Confesercenti, in 3 mesi -1,5% consumi, da estate 2020 -6,6 miliardi

“Confesercenti stima che la spesa delle famiglie possa essersi ridotta nei primi tre mesi del 2021 dell’1,5%, cumulando un arretramento di 6,6 miliardi dalla scorsa estate (-2,7%)”. A sostenerlo è Mauro Bussoni, segretario generale Confesercenti, in audizione sul Def davanti alle commissioni Bilancio di Camera e Senato. I consumi, si fa notare, “si confermano come l’elemento di maggior fragilità dello scenario di previsione e ad essi il Def non dedica specifica attenzione. Da parte del Governo, si stimava nel precedente Def che la spesa delle famiglie sarebbe scesa nel 2020 del 7,2%, a fronte di una contrazione del Pil dell’8%. A consuntivo, la flessione del Pil ha confermato l’ordine di grandezza indicato dal Governo (-8,9%), ma assai maggiore di quanto previsto è stata la caduta dei consumi (-10,7%)”.

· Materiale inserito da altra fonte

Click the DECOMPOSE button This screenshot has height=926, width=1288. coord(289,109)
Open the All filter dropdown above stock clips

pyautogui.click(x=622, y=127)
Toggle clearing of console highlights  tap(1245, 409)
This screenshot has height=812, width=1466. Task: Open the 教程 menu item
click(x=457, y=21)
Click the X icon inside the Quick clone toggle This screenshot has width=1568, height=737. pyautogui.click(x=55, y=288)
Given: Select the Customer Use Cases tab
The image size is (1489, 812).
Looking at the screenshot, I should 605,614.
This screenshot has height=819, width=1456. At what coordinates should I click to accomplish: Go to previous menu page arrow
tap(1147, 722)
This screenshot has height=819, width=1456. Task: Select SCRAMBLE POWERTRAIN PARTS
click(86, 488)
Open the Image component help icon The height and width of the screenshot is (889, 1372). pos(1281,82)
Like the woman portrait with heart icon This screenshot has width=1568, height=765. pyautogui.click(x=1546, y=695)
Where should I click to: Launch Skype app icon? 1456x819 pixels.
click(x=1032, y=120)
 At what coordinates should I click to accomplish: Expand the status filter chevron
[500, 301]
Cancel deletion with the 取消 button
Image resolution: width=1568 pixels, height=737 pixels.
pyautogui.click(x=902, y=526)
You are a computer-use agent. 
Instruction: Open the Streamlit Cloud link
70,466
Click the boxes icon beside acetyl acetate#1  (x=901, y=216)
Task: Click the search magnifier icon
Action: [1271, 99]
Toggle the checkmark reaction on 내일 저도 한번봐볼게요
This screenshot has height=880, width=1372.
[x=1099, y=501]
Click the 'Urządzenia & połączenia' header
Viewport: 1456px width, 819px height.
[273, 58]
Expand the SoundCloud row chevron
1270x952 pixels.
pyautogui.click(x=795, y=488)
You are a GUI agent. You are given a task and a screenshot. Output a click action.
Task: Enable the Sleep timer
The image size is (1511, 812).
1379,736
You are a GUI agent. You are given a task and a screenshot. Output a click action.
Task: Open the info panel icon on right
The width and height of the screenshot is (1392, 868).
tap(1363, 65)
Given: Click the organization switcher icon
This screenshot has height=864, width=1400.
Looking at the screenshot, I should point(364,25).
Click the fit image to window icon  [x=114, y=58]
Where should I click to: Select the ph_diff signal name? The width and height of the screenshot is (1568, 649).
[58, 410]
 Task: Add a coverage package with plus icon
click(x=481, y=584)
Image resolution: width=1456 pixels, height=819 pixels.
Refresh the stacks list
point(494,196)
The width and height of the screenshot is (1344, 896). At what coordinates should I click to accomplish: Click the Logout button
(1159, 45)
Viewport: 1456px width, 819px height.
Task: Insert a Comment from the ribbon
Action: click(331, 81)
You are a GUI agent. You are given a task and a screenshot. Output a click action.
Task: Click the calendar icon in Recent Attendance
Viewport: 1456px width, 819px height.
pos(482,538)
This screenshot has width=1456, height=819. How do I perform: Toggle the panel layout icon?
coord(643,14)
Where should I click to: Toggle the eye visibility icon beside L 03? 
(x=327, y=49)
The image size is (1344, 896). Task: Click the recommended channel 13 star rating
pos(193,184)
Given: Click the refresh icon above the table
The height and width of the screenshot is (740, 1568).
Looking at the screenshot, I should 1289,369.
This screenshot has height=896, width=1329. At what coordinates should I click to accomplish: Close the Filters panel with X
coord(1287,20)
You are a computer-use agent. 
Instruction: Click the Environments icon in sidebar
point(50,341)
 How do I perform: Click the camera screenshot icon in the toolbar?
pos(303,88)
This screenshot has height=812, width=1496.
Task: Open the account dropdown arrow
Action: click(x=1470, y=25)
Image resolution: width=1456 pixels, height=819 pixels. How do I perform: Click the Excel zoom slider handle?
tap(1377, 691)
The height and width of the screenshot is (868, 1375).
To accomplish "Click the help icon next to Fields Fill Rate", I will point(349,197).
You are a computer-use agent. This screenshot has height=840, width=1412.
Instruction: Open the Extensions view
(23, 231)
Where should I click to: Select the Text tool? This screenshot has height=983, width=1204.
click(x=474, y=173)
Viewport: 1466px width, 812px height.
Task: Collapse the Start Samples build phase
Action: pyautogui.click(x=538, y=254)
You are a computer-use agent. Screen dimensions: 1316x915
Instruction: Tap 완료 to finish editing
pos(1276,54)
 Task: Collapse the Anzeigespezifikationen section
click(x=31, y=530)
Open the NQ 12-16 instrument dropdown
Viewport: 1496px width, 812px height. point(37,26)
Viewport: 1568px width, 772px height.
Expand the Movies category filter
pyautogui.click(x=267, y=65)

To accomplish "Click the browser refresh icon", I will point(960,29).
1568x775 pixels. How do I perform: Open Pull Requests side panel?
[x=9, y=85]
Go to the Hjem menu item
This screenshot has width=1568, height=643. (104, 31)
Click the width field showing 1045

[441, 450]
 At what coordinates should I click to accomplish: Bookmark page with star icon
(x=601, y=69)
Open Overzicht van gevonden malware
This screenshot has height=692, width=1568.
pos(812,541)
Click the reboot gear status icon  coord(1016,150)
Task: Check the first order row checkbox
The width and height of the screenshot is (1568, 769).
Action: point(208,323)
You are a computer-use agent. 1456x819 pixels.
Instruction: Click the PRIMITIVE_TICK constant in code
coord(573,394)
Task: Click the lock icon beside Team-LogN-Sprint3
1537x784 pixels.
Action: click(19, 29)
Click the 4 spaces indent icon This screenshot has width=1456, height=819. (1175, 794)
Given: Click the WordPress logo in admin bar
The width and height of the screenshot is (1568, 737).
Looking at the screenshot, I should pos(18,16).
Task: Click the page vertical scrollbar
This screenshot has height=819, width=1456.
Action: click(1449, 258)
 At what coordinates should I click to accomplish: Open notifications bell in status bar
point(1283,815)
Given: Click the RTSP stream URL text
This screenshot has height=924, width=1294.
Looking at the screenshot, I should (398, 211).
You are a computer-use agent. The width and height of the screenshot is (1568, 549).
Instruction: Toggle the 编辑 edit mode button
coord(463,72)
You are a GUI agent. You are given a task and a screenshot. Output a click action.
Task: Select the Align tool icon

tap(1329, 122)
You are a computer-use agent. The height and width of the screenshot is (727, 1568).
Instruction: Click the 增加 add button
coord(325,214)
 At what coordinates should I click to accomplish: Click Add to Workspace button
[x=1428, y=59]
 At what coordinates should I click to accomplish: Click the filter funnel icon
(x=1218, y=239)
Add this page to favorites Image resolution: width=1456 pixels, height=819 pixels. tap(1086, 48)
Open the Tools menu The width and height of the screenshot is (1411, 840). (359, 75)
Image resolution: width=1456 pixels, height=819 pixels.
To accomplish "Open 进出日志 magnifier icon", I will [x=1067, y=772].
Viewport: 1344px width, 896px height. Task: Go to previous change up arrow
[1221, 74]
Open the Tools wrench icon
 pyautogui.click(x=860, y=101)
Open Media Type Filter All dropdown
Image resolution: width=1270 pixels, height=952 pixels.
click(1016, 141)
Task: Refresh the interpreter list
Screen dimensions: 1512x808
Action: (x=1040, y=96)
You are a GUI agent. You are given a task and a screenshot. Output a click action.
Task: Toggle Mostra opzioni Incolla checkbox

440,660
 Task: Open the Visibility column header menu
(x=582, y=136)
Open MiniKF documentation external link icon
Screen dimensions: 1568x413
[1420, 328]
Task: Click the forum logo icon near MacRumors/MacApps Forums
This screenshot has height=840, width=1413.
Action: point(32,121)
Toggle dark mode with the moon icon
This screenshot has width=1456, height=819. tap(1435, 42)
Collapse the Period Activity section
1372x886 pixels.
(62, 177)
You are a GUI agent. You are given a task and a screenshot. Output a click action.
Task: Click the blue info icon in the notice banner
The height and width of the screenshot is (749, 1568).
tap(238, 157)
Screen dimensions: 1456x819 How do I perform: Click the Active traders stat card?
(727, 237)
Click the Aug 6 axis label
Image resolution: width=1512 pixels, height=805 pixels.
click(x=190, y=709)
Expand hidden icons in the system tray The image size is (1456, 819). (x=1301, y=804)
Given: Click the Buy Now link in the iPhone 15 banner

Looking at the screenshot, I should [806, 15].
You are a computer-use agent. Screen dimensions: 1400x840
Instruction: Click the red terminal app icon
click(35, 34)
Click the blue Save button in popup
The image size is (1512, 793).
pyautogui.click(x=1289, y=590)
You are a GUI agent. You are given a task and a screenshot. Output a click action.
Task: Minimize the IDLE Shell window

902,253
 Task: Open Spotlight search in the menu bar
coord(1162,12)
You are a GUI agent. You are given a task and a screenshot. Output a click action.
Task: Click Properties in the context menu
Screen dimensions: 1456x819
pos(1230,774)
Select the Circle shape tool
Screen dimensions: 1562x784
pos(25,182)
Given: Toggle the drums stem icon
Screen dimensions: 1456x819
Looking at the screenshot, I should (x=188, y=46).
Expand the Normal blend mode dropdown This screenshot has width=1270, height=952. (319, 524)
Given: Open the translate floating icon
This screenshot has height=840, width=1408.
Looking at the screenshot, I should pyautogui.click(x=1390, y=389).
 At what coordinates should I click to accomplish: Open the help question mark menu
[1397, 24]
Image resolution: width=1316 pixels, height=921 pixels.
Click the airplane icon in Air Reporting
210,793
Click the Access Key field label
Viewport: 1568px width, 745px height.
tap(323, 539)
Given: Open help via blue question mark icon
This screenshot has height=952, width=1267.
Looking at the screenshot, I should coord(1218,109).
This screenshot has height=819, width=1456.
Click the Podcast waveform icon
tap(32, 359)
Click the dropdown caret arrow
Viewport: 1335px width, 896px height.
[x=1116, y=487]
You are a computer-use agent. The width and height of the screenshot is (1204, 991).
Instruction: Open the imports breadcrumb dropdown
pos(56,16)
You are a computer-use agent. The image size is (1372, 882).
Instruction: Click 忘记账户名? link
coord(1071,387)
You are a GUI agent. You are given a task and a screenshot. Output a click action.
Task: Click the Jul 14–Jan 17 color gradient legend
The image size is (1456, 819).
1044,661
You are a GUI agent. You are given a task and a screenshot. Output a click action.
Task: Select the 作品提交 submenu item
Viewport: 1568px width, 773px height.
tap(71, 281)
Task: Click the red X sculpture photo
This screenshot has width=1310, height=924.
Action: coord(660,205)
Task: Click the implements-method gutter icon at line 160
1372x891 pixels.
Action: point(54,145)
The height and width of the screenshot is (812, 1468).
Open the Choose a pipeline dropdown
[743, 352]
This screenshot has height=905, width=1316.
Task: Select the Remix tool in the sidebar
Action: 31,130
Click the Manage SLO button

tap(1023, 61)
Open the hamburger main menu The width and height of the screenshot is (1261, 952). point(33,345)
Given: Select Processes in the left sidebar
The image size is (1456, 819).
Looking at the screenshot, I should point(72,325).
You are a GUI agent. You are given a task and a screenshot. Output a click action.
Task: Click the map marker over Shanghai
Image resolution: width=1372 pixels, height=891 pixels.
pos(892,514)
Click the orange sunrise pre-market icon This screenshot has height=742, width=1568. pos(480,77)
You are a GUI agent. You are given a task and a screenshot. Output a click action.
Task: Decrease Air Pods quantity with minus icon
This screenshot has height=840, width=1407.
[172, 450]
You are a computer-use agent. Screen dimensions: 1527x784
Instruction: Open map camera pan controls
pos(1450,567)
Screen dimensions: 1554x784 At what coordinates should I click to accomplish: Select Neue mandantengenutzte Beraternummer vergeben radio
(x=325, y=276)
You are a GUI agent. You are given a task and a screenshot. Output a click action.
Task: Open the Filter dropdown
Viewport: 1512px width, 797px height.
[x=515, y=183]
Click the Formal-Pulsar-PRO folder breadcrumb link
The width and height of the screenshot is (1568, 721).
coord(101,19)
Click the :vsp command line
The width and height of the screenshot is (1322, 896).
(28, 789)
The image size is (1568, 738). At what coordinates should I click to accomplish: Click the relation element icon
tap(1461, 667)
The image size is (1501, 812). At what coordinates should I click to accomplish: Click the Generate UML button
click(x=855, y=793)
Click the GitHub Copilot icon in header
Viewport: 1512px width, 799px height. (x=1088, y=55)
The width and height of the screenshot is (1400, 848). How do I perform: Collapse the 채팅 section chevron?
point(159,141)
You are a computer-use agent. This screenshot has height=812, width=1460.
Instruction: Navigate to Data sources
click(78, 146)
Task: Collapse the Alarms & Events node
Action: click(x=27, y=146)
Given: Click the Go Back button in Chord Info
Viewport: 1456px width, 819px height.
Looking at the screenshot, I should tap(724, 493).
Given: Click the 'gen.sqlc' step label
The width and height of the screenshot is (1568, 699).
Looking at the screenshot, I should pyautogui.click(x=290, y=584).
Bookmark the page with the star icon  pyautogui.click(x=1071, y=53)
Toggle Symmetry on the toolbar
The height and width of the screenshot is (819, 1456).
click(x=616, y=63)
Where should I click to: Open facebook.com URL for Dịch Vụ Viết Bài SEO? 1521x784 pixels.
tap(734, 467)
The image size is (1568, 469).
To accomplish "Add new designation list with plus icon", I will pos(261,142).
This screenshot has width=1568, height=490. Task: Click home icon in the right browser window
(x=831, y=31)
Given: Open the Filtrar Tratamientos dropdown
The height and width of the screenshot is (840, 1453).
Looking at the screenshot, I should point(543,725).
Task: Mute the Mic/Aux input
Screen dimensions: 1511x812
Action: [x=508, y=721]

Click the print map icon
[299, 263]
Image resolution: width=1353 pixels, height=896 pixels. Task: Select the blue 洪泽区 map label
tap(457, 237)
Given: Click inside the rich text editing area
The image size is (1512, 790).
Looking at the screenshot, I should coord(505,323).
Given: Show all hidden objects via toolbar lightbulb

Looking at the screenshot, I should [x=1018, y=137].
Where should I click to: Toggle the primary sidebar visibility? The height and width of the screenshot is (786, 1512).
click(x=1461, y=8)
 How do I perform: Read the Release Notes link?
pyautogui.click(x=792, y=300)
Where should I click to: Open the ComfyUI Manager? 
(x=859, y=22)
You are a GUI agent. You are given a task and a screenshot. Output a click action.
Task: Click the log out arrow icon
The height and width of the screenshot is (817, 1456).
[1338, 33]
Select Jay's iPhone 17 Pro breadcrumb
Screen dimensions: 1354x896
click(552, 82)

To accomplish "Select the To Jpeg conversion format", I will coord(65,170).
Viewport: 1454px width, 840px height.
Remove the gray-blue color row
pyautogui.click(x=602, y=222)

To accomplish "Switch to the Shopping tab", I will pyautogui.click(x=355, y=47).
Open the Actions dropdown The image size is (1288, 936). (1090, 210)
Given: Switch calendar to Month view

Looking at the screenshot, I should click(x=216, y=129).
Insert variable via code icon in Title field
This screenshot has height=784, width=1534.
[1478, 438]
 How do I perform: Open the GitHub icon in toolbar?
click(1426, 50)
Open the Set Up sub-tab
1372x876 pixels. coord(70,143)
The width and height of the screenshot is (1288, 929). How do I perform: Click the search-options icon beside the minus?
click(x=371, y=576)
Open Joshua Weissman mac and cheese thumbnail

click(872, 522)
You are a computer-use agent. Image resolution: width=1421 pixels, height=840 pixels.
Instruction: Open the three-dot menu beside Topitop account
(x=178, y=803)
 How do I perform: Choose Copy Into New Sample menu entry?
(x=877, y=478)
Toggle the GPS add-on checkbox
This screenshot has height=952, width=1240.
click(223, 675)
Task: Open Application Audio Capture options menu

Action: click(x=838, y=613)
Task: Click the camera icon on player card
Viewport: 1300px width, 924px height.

“Per il solo settore turistico, gli andamenti in corso potrebbero tradursi in un default di oltre 200mila imprese, coinvolgendo 480mila Lavoratori”. Così il segretario generale di Confesercenti, Mauro Bussoni, davanti alle commissioni Bilancio di Camera e Senato, in audizione sul Def.

“Letteralmente drammatica – ha proseguito Bussoni – è la situazione del turismo, che pure non sembra trovare priorità nell’impostazione programmatica del Def”. “La caratteristica particolare dei flussi turistici” nelle grandi città d’arte “è l’elevata percentuale di presenze straniere, che sono quelle praticamente scomparse. Se consideriamo, ad esempio, Roma, Firenze, Venezia, Napoli e Palermo, queste costituiscono una quota che va dal 58 al 75% del totale presenze nel 2019. Ne deriva che queste città sono quelle che hanno sofferto di più la crisi pandemica e che, anche negli scenari da noi ipotizzati, resteranno più indietro, fino a quando non tornerà normale il flusso dei turisti esteri, il che plausibilmente, richiederà almeno 3 anni, anche nello scenario migliore”.

“L’arretramento dei consumi e la stagnazione turistica proiettano sull’immediato futuro un elevatissimo rischio di chiusura delle imprese e di permanete perdita di capacità produttiva. 450mila le attività a rischio nel 2021, con 2 milioni di lavoratori”, ha concluso Bussoni.